Do outro lado, há os que defendem a tese de que a desaceleração é resultado de projetos sociais desenvolvidos por entidades e associações em meados da década de 90. Para a ex-vereadora Catarina Carvalho, defensora deste argumento, no caso do Núcleo Habitacional Fortunato Rocha Lima, por exemplo, houve todo um trabalho de conscientização e reeducação das famílias que lá foram morar. “Obviamente que há contratempos e que os resultados demoram a serem percebidos, mas a própria situação de evolução do bairro hoje demonstra que as ações sociais implantadas lá estão dando frutos”, ressalta.

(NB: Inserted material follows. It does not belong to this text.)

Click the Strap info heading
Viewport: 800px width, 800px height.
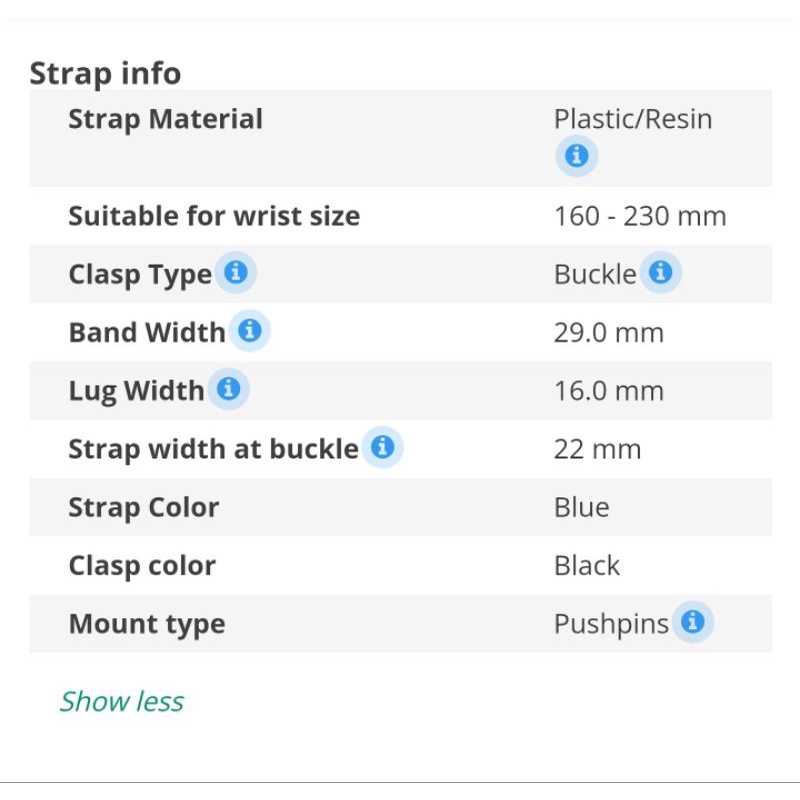tap(105, 73)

O presidente da Coordenadoria Municipal de Defesa Civil de Bauru, Álvaro de Brito, partilha das duas opiniões, mas acrescenta que a desaceleração no ritmo de crescimento das favelas também é conseqüência da não construção de novas unidades penitenciárias na cidade. “O boom do número de famílias habitando em favelas na década de 90 foi resultado da construção das penitenciárias I e II. Hoje, os familiares destes presos ou se mudaram da cidade ou se estabeleceram aqui. Como não houve a construção de novas penitenciárias, o contingente de familiares de novos presos diminuiu”, salienta.